I think part of the problem is the tendency many people have to oversimplify a given issue into either/or extremes. The result of this tendency is to confuse the language in which we communicate our ideas to one another. And where there is confused language, there is confused thought.

For instance, Thomas Paine was a deist, yet was often falsely accused of being an atheist (even though atheism is the literal opposite of deism). Why? Because he openly rejected all "revealed" religions -- including Christianity. Outraged by Paine's harsh criticism of their religion, many Christians responded by attacking the messenger, and their primary method of doing so was to employ the guilt by association fallacy:

    "All atheists reject Christianity.

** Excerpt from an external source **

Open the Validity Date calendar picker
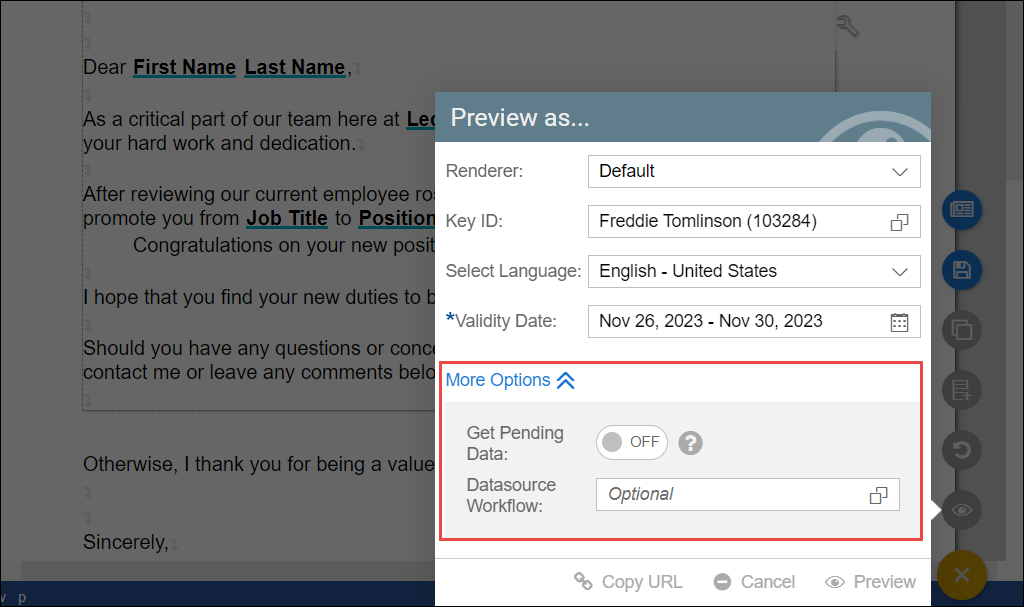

Thomas Paine rejects Christianity. Therefore Paine is an atheist."

A similar lack of discernment (and consequent confusion of thought) can be seen in the decades-old debate over health care.

From the point of view of many well-meaning conservatives and libertarians, if you don't advocate the all-out "privatization" of health care, then by definition you advocate the all-out "socialization" of health care.

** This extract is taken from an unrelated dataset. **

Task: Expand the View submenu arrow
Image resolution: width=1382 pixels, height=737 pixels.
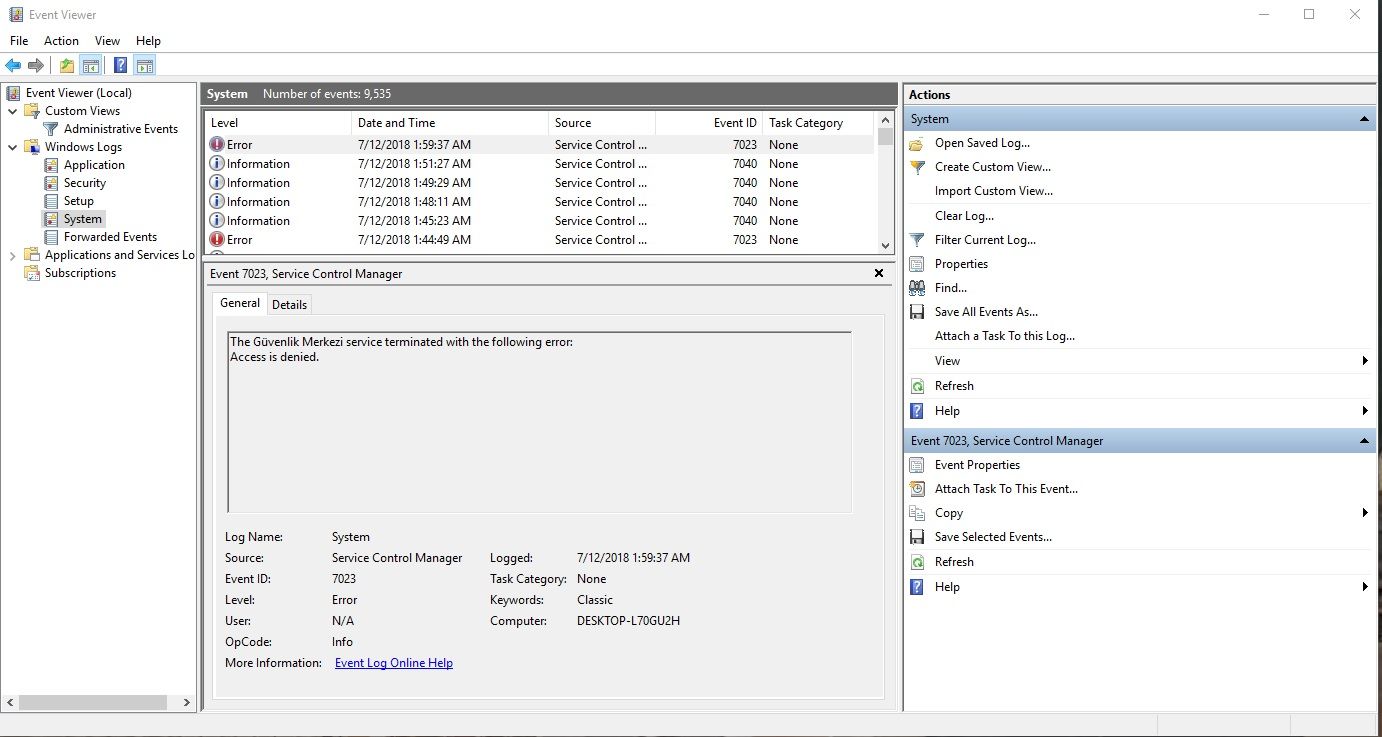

Yet as the following excerpt explains, it's not only possible but quite common to be an advocate of neither:


Is national health insurance ‘socialized medicine’?

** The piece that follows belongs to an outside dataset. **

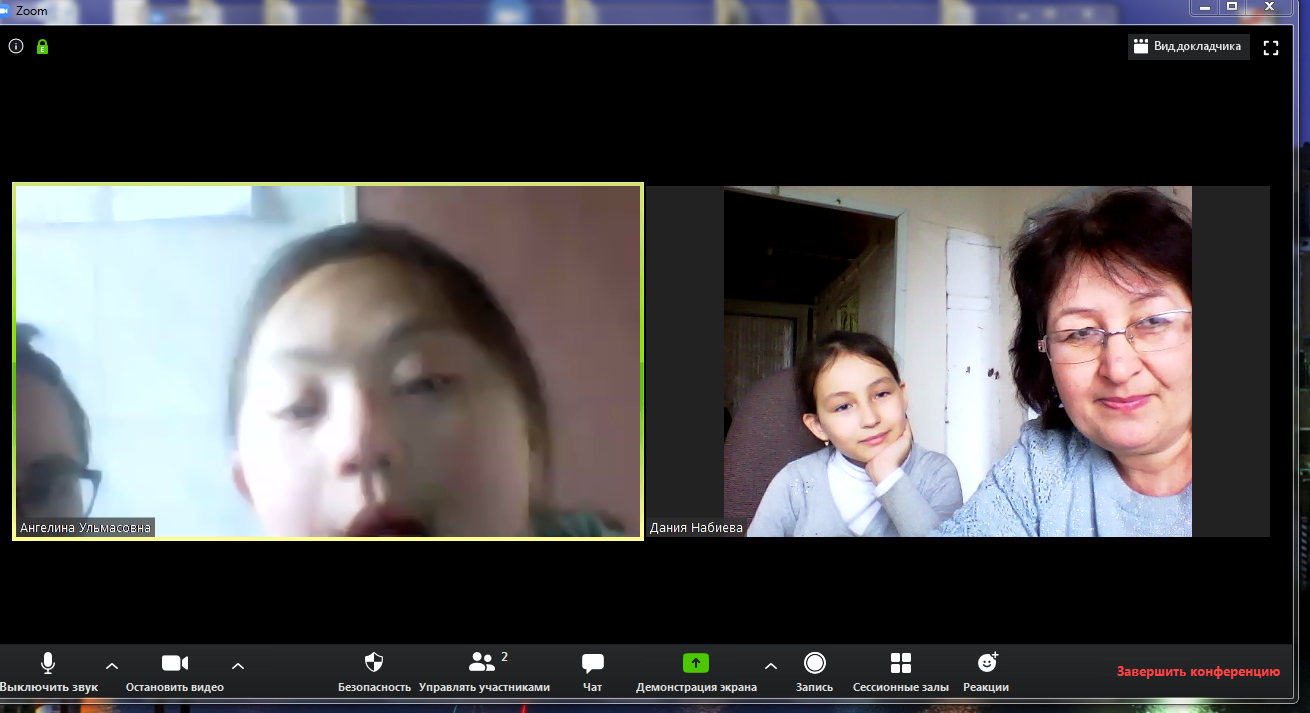Click the green encryption lock icon
This screenshot has height=713, width=1310.
pos(42,46)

No. Socialized medicine is a system in which doctors and hospitals work for and draw salaries from the government. Doctors in the Veterans Administration and the Armed Services are paid this way. The health systems in Great Britain and Spain are other examples. But in most European countries, Canada, Australia and Japan they have socialized health insurance, not socialized medicine. The government pays for care that is delivered in the private (mostly not-for-profit) sector. This is similar to how Medicare works in this country. Doctors are in private practice and are paid on a fee-for-service basis from government funds. The government does not own or manage medical practices or hospitals.



And then there's the ridiculously false gold money-vs.-debt money paradigm, which has deceived countless people into falsely believing that the only alternative to enslaving mankind within a prison of debt is to crucify mankind upon a cross of gold, and that you therefore cannot oppose the latter without endorsing the former.